▶ _Extract provided_
406120 - Allow application to specify OCSP timeout

Reporter

Description

•

18 years ago

NSS currently uses a hardcoded 60 seconds timeout value for OCSP requests. See mozilla/security/nss/lib/certhigh/ocsp.c : if ((*hcv1->createFcn)( pServerSession, "http", path, "POST", PR_TicksPerSecond() * 60, &pRequestSession) != SECSuccess) { PORT_SetError(SEC_ERROR_OCSP_SERVER_ERROR); goto loser; } This can cause problems in WIFI environments, where the server cert used on a secure signup page triggers the application to contact a blocked OCSP server (blocked, because not yet paid). Clearly, this is a misconfiguration of a WIFI hotspot, but that's what seems to happen in real life. In bug 404059 it has been proposed to lower the timeout to 10 seconds. Right now, the application is unable to control the timeout that NSS will request for OCSP requests. This bug proposes a new NSS API function that allows to set the timeout value.

Kai Engert [:KaiE:]

Reporter

Updated

•

18 years ago

Target Milestone: --- → 3.12

Version: 3.12 → trunk

Kai Engert [:KaiE:]

Reporter

Comment 1

•

18 years ago

Attached patch Patch v1 (obsolete) — Details — Splinter Review

What about this?

Attachment #290832 - Flags: superreview?(rrelyea)

Attachment #290832 - Flags: review?(nelson)

Nelson Bolyard (seldom reads bugmail)

Comment 2

•

18 years ago

Comment on attachment 290832 [details] [diff] [review] Patch v1 >+SECStatus >+CERT_SetOCSPTimeout(PRUint32 seconds) >+{ >+ PR_EnterMonitor(OCSP_Global.monitor); >+ OCSP_Global.timeoutSeconds = seconds; >+ PR_ExitMonitor(OCSP_Global.monitor); >+ return SECSuccess; >+} Using a PRMonitor to guard the updates to a single 32-bit variable seems like overkill and inefficient. We're not trying to keep this value in sync with other variables that are protected as a set by that monitor. I think the only purpose accomplished by this monitor in this case is to ensure that all CPUs see the change immediately on systems that can reorder stores from write-back caches. If that's the only purpose, I think it can be accomplished with PR_AtomicSet and PR_AtomicGet. Let's ask Julien. He has strong opinions about this subject. Other than that, this appears OK to me.

Attachment #290832 - Flags: review?(julien.pierre.boogz)

Kai Engert [:KaiE:]

Reporter

Comment 3

•

18 years ago

I would like to note this is a call to a global configuration value, which probably gets called rarely, so I think: If the call to the monitor isn't wrong, it shouldn't hurt. It's also in synch with all other accesses to the global OCSP config variables, which use the same monitor.

Nelson Bolyard (seldom reads bugmail)

Comment 4

•

18 years ago

The use of the monitor in function fetchOcspHttpClientV1 is called more often.

▶ _Set tasks_
**A)** From the OCSP timeout bug thread, copy verbatim the part that opens with the words containing "Attached patch Patch" and closes with "- Flags: review?(nelson)".
**B)** Answer these questions from the OCSP timeout bug thread:
(i) How many seconds does NSS currently hardcode as the timeout for OCSP requests?
(ii) What timeout value was proposed in bug 404059?
(iii) Which two functions does the review of Patch v1 suggest could replace the monitor?

▶ _Dataset excerpts_
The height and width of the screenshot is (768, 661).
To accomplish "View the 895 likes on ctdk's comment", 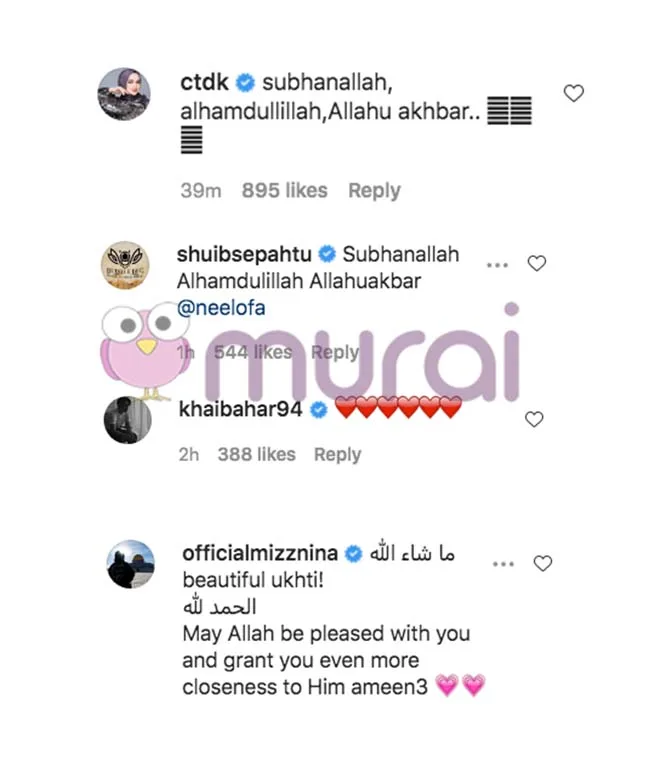I will (x=284, y=191).
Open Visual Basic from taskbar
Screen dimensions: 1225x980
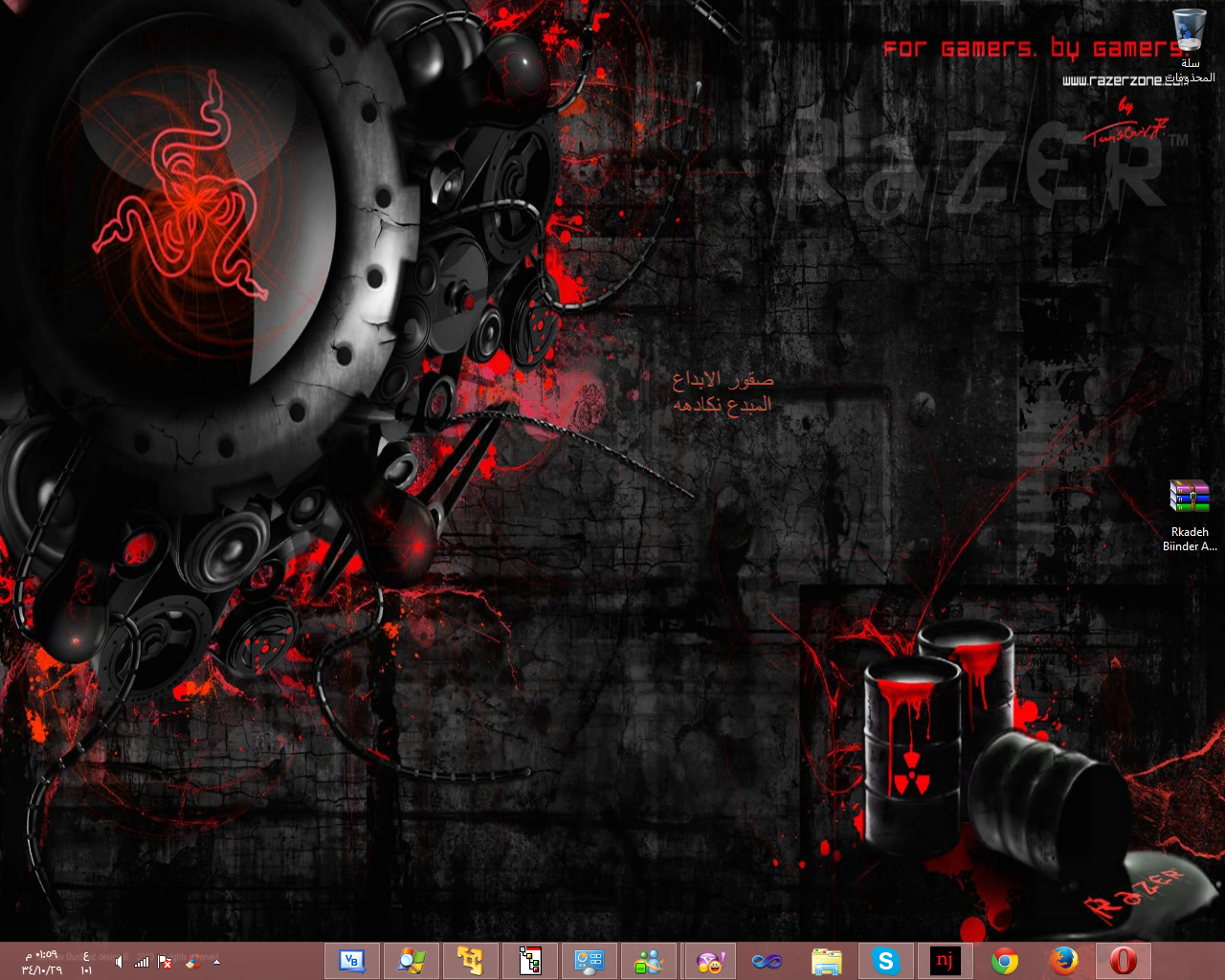click(352, 961)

▶ _Responses by task_
**A)**
Attached patch Patch v1 (obsolete) — Details — Splinter Review

What about this?

Attachment #290832 - Flags: superreview?(rrelyea)

Attachment #290832 - Flags: review?(nelson)

**B)**
(i) 60 seconds.
(ii) 10 seconds.
(iii) PR_AtomicSet and PR_AtomicGet.